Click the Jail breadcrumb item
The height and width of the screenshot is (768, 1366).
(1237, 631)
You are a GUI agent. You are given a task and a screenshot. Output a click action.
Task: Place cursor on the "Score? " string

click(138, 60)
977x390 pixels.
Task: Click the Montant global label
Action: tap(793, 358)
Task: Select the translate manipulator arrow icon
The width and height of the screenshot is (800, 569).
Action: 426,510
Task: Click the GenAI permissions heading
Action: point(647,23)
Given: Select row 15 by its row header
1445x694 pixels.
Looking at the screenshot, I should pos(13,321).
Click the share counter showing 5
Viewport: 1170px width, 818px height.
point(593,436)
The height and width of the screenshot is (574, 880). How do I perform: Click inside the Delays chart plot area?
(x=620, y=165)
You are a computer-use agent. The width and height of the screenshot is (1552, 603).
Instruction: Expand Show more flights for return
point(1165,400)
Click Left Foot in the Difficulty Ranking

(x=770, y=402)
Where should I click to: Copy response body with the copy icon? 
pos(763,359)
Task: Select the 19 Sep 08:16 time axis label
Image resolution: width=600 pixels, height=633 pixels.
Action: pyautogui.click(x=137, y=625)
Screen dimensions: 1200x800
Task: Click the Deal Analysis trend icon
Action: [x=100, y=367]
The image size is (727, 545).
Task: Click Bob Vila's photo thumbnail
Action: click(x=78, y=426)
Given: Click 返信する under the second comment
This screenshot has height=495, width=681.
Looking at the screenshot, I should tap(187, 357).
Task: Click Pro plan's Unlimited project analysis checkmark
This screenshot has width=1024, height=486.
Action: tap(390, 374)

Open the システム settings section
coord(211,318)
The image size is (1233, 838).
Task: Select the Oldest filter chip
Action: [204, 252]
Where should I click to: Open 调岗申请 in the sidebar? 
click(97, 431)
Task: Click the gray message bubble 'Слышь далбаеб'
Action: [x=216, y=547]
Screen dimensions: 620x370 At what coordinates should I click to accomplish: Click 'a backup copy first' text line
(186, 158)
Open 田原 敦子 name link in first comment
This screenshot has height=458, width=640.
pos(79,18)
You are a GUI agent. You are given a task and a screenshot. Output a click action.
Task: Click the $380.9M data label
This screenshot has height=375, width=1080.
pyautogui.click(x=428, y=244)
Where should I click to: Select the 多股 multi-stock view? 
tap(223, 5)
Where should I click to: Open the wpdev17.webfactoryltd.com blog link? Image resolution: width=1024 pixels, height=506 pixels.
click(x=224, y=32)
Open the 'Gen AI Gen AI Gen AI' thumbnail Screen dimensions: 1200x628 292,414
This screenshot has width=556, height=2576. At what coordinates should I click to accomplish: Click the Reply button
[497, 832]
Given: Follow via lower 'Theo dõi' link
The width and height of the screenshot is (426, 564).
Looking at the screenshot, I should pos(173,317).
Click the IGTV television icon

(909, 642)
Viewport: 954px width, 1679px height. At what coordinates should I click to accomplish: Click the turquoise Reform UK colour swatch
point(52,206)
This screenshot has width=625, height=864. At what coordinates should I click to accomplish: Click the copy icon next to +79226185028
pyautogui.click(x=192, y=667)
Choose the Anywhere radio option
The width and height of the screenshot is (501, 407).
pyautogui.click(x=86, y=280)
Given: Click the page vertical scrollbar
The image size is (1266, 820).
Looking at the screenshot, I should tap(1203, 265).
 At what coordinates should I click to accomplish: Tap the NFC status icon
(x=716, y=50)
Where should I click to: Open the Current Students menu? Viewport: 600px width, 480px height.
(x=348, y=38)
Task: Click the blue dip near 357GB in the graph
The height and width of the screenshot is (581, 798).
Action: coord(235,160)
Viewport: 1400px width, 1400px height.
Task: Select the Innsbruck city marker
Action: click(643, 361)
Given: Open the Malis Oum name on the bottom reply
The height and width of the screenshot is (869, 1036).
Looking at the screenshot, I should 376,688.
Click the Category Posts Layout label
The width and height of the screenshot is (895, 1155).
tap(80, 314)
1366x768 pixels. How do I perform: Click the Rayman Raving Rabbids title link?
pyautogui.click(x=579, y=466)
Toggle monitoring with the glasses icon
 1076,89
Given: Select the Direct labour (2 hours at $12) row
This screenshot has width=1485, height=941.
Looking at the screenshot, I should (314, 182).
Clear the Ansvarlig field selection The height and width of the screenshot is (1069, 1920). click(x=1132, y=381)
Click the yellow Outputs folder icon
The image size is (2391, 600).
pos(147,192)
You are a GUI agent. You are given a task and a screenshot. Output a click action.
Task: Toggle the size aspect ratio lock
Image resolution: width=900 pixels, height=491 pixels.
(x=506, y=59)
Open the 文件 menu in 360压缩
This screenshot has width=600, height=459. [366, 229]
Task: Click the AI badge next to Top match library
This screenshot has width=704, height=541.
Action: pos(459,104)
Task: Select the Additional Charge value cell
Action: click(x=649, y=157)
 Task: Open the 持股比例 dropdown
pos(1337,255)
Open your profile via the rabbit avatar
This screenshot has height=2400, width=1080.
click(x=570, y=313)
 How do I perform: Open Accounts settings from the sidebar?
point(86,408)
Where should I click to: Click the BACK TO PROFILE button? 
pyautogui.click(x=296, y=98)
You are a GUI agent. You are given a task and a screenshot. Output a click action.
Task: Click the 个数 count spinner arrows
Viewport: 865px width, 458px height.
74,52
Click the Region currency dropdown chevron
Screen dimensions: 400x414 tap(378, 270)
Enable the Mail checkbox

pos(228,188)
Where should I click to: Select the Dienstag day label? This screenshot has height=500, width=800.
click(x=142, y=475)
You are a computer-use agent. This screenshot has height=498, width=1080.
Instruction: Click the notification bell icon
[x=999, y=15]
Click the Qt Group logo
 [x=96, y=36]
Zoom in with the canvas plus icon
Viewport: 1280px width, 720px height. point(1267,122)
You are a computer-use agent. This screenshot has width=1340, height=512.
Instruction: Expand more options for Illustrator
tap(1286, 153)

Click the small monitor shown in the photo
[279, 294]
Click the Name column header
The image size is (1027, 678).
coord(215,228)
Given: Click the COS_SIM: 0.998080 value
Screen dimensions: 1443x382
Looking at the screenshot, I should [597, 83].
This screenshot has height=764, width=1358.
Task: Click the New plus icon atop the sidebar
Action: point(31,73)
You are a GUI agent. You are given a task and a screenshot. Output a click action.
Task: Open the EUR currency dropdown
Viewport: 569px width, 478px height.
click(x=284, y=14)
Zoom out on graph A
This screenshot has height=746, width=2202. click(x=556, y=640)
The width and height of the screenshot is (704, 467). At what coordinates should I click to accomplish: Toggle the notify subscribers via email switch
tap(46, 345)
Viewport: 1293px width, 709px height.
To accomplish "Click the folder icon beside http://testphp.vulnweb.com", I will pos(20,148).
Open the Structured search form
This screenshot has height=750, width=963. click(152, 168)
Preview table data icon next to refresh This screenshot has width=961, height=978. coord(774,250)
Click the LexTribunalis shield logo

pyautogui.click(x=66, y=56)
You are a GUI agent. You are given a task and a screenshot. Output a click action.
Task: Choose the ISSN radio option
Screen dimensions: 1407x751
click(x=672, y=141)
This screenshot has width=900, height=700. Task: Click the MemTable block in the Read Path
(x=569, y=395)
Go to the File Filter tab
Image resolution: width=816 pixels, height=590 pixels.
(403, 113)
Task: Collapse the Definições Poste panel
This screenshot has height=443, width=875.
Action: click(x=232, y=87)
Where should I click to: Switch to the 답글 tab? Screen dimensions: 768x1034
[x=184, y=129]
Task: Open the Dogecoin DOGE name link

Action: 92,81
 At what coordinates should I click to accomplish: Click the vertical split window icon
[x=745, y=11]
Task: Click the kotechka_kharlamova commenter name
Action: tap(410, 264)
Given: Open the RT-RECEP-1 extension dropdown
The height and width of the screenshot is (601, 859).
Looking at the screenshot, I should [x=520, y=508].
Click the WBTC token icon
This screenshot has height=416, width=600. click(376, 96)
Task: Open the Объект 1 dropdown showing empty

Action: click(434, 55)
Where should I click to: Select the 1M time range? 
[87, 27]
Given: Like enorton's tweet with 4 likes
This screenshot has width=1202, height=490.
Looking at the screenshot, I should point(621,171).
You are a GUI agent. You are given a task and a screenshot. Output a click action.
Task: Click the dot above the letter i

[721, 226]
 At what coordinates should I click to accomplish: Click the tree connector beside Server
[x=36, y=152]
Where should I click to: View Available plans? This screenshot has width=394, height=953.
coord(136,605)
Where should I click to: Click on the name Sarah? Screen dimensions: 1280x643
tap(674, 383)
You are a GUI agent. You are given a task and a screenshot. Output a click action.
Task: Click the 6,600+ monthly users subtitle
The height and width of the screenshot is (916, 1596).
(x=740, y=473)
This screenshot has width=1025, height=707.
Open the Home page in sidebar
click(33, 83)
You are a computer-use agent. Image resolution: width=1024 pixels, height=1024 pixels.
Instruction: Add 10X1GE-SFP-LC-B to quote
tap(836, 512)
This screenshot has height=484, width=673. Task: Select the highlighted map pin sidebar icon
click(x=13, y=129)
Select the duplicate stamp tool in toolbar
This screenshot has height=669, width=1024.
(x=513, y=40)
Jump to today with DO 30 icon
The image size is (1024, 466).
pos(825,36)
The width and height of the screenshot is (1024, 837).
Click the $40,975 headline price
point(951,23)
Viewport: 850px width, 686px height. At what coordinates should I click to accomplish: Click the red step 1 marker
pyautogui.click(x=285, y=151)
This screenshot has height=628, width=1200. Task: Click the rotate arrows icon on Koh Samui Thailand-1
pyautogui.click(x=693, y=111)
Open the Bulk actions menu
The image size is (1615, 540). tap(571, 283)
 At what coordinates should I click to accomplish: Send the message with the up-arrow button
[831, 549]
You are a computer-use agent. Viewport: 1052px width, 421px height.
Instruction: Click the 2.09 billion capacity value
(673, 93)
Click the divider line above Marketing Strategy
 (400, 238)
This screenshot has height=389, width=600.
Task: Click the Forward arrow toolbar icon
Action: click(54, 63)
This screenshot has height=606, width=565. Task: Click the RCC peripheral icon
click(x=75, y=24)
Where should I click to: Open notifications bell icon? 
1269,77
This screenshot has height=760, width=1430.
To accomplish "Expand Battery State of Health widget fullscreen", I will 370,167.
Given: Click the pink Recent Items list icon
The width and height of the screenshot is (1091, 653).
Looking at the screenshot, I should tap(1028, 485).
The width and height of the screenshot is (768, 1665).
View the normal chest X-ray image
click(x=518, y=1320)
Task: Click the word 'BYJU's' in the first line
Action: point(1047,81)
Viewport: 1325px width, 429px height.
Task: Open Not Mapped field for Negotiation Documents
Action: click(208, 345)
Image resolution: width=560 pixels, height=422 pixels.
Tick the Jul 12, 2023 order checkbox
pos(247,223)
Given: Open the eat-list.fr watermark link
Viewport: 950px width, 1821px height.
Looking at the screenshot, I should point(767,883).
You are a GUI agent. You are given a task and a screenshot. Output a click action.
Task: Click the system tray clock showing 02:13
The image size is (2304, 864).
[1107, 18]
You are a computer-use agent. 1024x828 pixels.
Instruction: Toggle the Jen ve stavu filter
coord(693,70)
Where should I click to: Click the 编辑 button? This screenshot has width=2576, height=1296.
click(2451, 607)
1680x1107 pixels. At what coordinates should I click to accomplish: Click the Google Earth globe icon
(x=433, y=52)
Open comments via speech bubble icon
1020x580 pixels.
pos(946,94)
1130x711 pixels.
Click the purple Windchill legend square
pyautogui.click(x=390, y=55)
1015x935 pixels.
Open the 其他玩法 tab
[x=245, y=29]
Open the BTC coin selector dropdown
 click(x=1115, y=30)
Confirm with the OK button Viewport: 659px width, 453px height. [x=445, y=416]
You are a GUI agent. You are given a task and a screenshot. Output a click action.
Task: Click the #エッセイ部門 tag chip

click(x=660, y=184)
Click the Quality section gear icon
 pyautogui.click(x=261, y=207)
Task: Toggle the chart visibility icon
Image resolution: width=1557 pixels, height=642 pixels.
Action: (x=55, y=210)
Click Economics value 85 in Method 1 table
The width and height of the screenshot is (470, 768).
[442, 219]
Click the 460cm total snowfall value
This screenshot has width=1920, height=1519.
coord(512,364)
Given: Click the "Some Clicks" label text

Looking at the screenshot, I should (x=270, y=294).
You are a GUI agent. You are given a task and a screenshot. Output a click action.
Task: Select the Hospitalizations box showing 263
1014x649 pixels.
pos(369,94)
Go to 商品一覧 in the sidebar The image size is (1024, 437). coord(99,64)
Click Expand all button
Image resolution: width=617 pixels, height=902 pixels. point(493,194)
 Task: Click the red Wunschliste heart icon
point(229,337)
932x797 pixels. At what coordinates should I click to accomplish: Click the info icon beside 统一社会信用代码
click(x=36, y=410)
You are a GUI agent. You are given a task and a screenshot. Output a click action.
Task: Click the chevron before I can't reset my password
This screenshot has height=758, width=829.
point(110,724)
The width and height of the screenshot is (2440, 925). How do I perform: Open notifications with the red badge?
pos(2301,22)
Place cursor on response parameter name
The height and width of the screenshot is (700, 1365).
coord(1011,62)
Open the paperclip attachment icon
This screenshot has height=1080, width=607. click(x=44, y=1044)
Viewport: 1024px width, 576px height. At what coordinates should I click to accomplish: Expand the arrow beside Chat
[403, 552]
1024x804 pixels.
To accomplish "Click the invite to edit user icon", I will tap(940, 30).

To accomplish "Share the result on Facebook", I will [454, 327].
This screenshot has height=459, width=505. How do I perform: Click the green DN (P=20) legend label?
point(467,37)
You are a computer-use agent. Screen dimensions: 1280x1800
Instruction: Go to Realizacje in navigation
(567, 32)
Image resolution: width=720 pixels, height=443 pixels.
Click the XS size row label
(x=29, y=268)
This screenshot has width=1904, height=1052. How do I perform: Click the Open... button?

--

◆ **Try it**: Go through the listing above and locate each line that holds the word "radio". Copy those lines.

◆ **Answer box**:
Choose the Anywhere radio option
Task: Choose the ISSN radio option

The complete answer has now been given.